### EXERCISE AIM
Lines that include the word "agent" should be copied from the listing that follows.

### INPUT DATA
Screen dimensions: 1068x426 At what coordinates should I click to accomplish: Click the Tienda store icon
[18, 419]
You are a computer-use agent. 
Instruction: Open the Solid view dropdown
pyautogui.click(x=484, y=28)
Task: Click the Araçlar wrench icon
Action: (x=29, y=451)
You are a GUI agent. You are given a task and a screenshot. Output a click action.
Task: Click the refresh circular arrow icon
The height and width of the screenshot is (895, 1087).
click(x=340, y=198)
==
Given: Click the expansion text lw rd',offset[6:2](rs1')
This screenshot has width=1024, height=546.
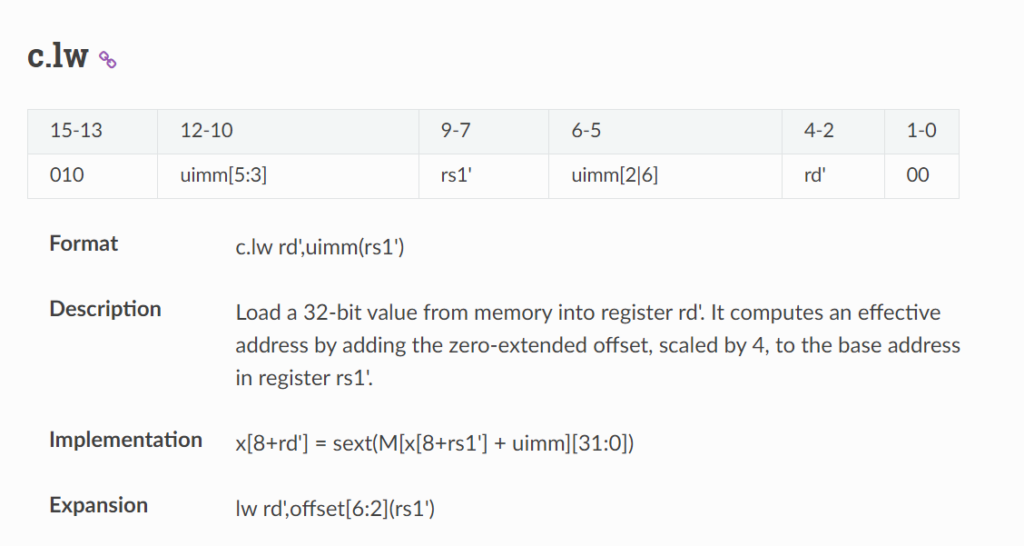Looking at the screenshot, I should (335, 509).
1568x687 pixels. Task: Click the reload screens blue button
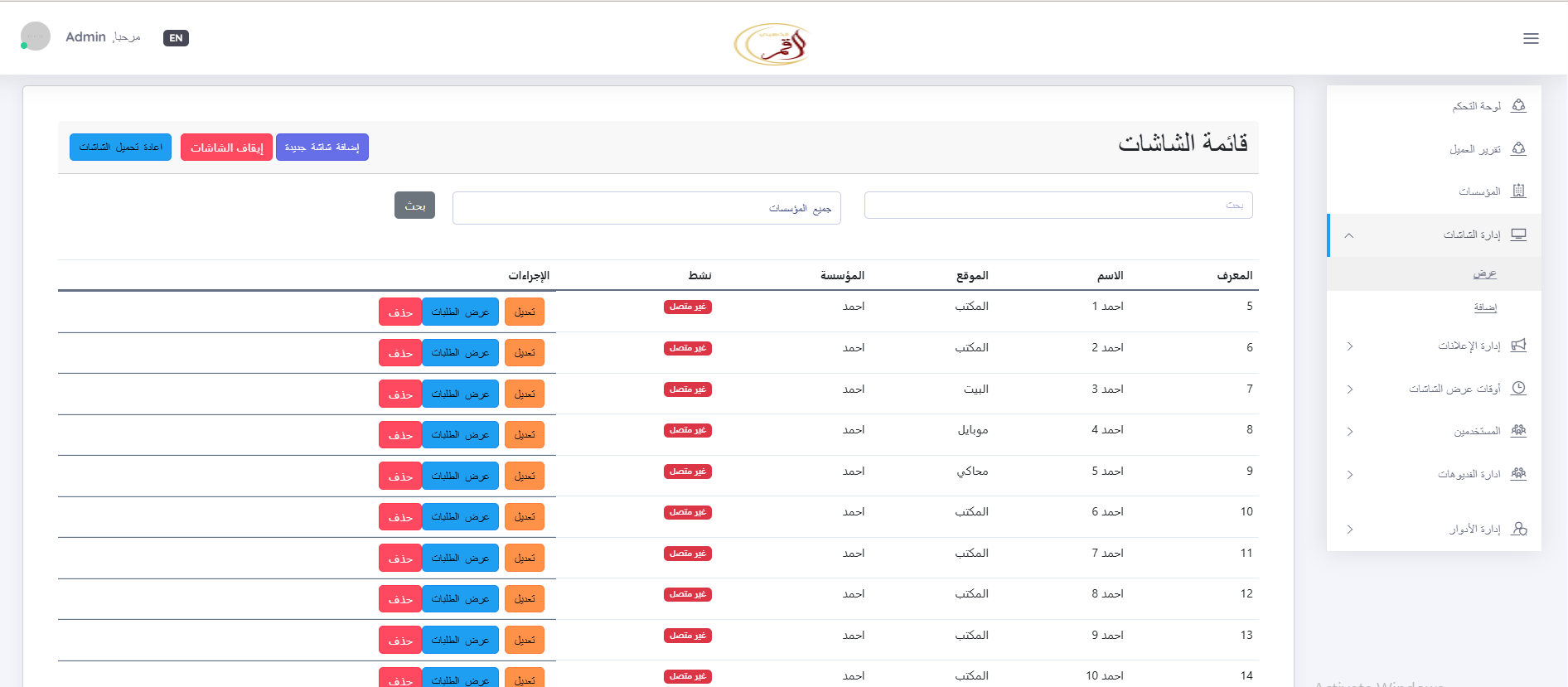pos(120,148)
--
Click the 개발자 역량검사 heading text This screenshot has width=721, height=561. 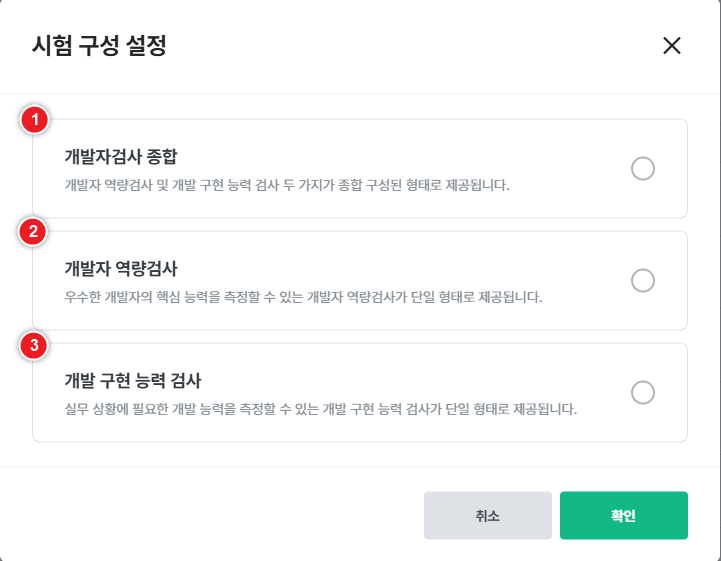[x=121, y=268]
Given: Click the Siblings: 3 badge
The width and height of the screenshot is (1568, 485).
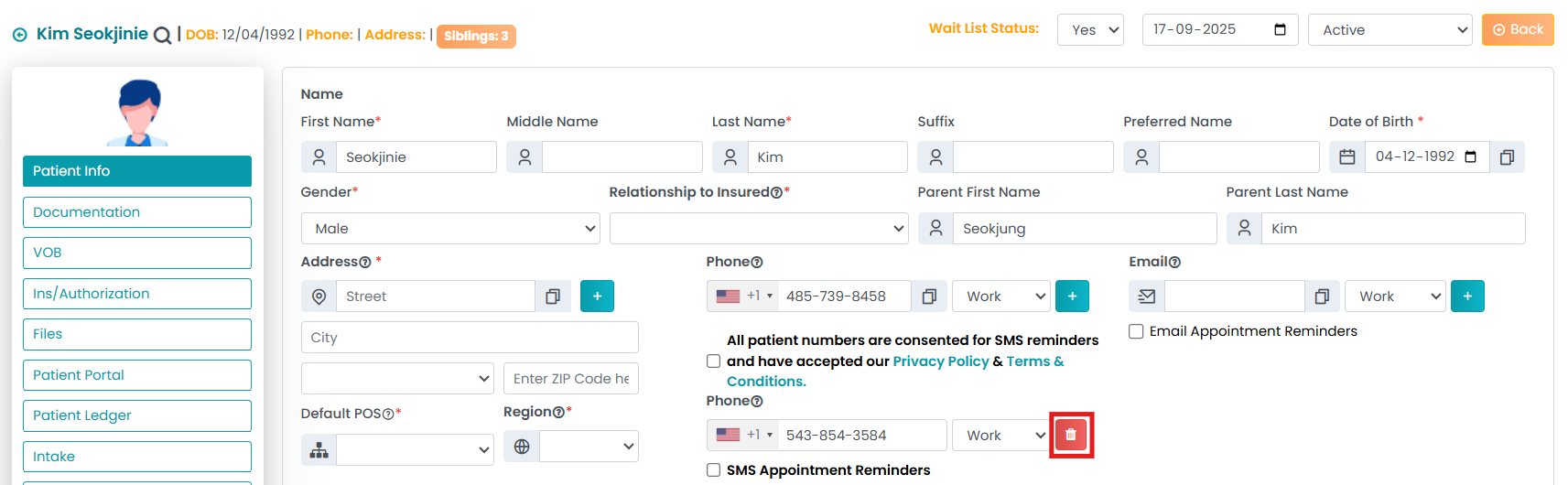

### WRITTEN SOLUTION
You are a computer-use agent. 
You are a GUI agent. You are given a task and a screenshot. Output a click action.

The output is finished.